# What is needed
Would you please give the entries again word for word, with no images in your copy?

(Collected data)

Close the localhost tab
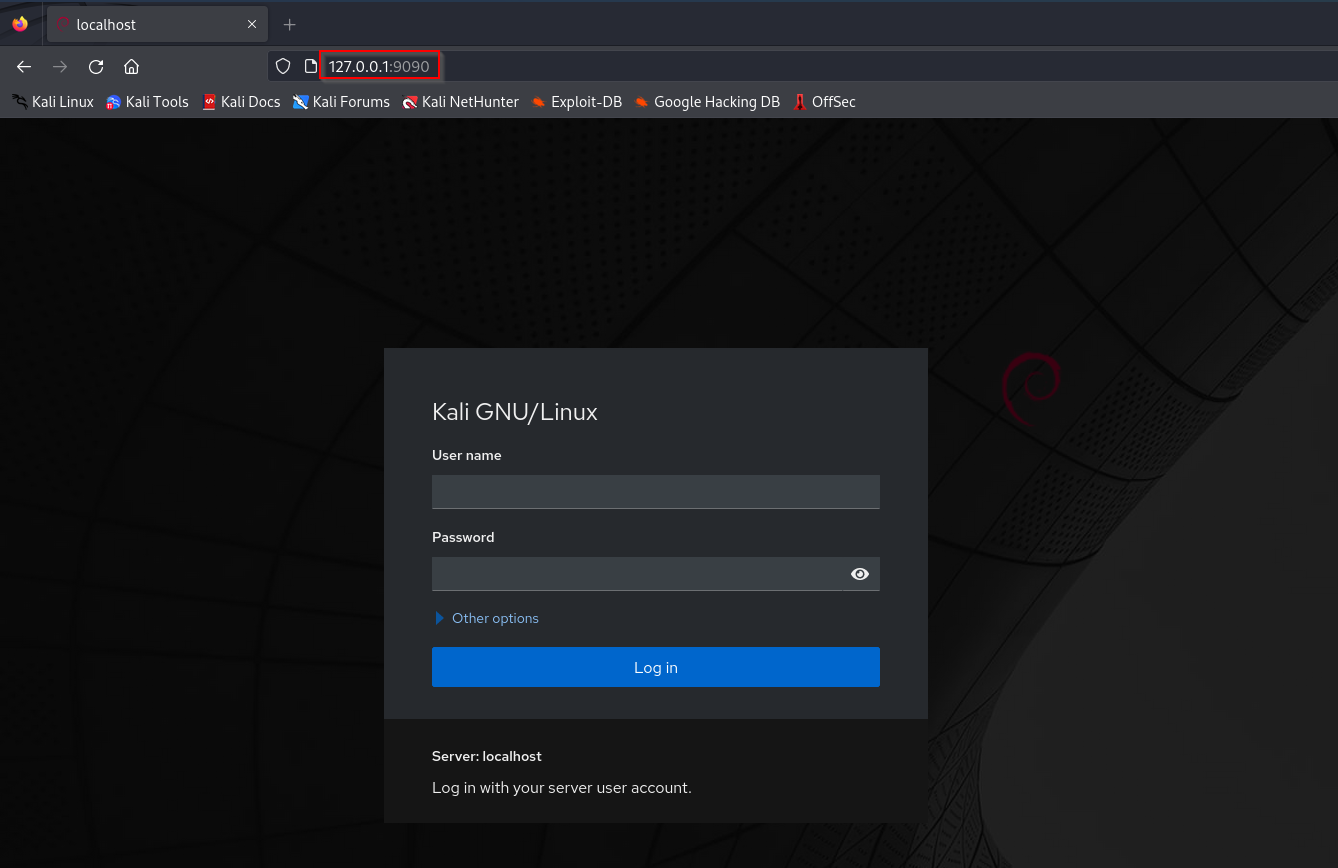Image resolution: width=1338 pixels, height=868 pixels. coord(252,24)
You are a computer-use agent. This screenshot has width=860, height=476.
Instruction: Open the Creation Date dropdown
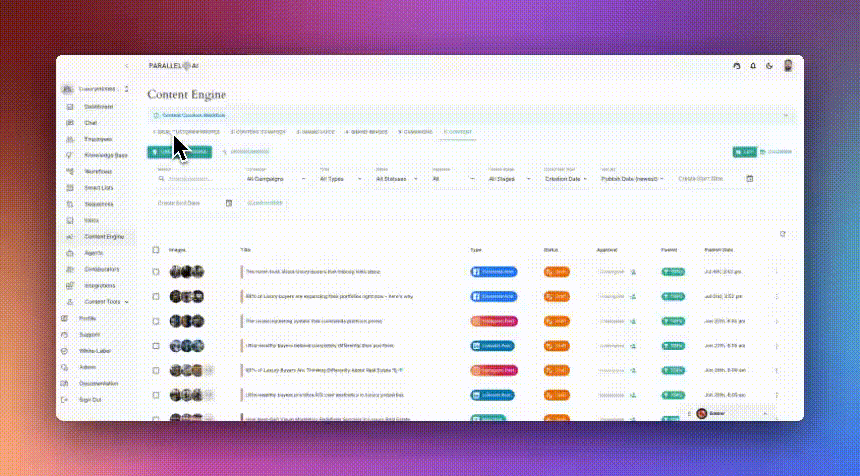pos(565,179)
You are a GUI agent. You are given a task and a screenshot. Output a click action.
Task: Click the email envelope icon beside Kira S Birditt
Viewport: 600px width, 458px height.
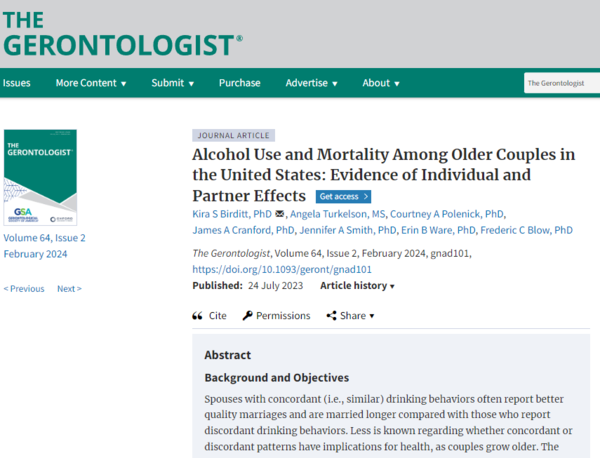(x=280, y=214)
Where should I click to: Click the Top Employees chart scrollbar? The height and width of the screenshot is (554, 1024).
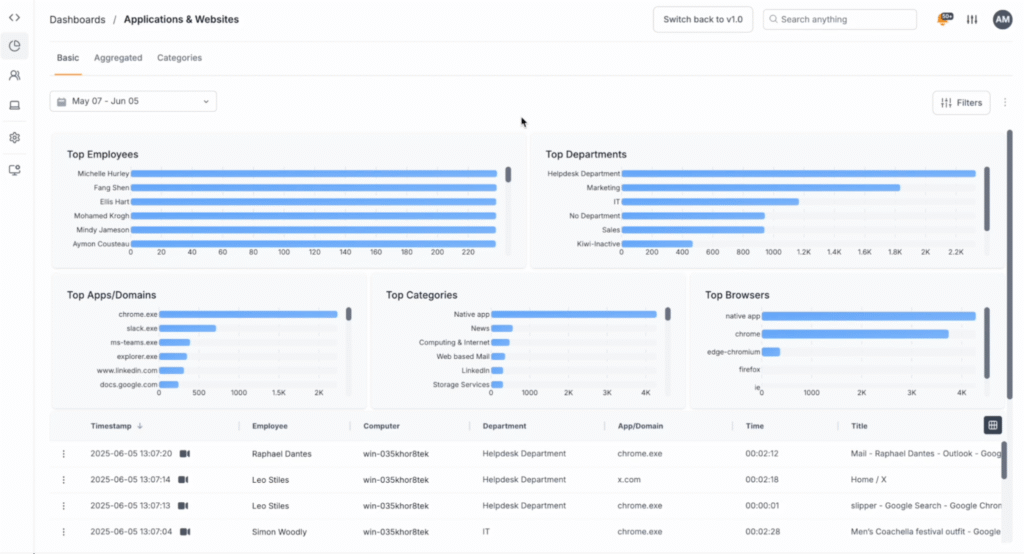[x=508, y=175]
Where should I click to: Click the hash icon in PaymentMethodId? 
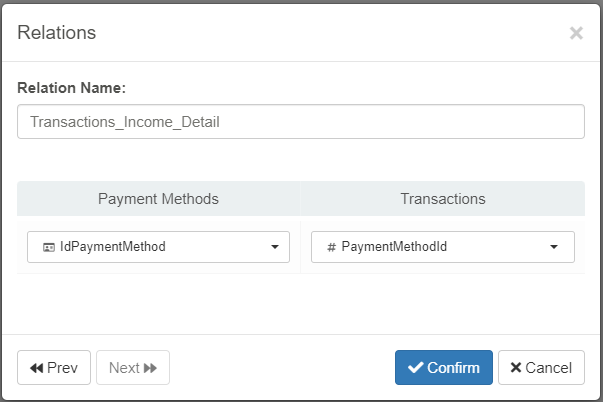pyautogui.click(x=331, y=247)
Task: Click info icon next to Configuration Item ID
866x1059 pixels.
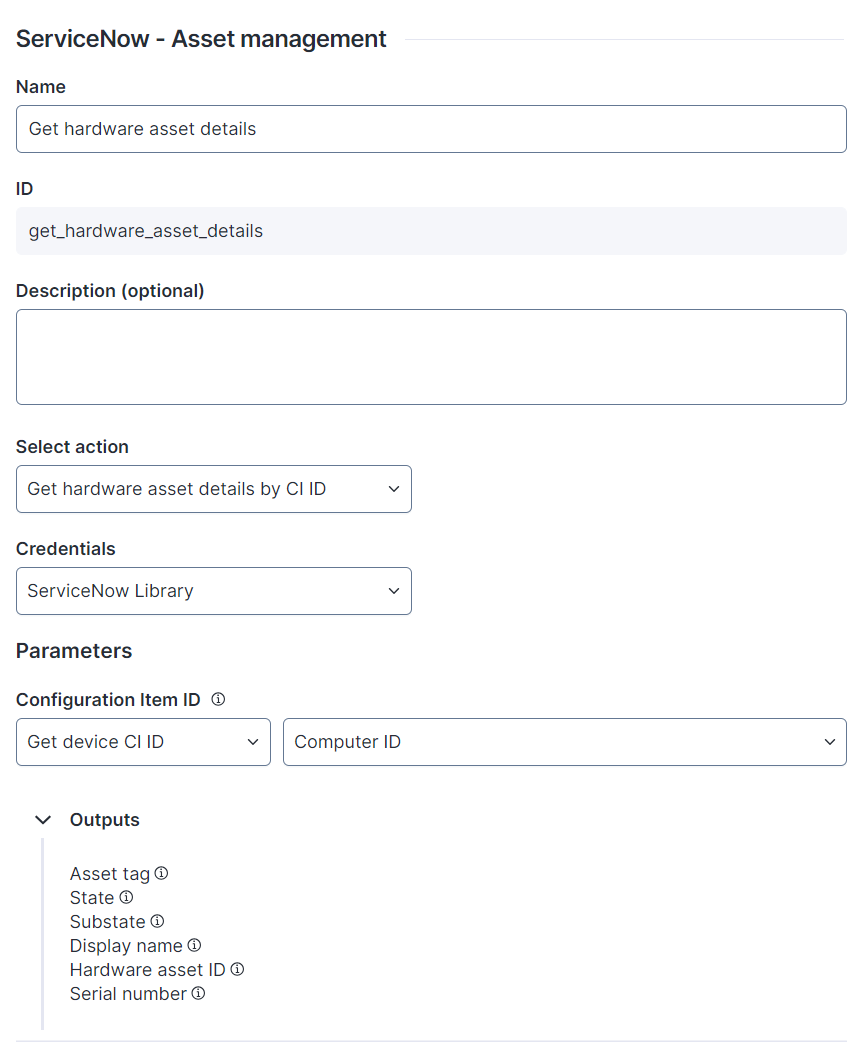Action: (x=218, y=700)
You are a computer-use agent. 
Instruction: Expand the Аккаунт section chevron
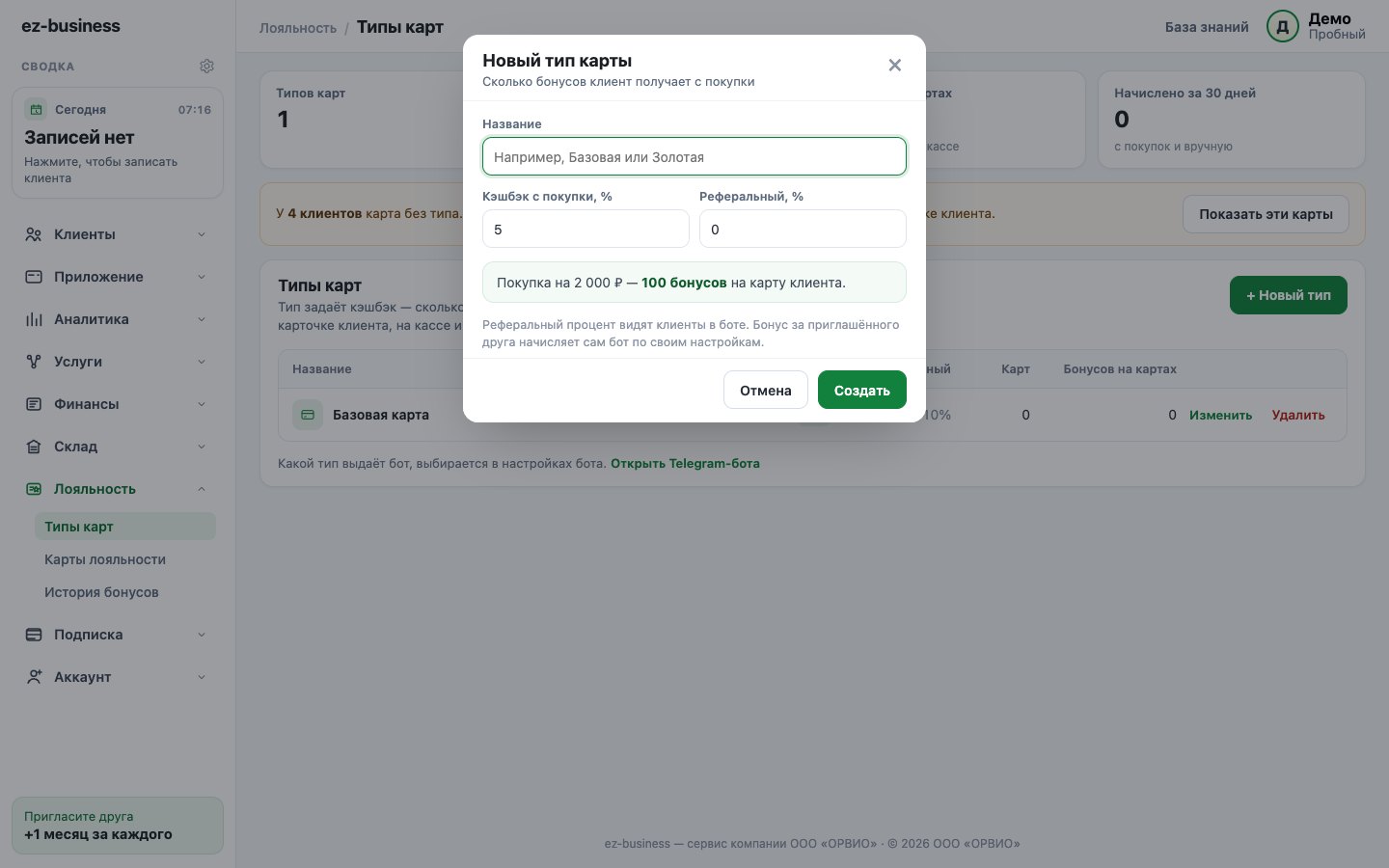pyautogui.click(x=202, y=677)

# Response to this task
Close the localhost tab
Image resolution: width=1338 pixels, height=868 pixels. coord(252,24)
You are a computer-use agent. This screenshot has width=860, height=476.
Instruction: Open the Creation Date dropdown
pos(565,179)
You are a GUI agent. You are given a task and a screenshot. Output a click action.
Task: Click the email envelope icon beside Kira S Birditt
Viewport: 600px width, 458px height.
(x=280, y=214)
Where should I click to: Click the Top Employees chart scrollbar? The height and width of the screenshot is (554, 1024).
[x=508, y=175]
Where should I click to: Click the hash icon in PaymentMethodId? 
pyautogui.click(x=331, y=247)
Task: Click info icon next to Configuration Item ID
866x1059 pixels.
Action: (x=218, y=700)
You are a computer-use agent. 
Instruction: Expand the Аккаунт section chevron
pyautogui.click(x=202, y=677)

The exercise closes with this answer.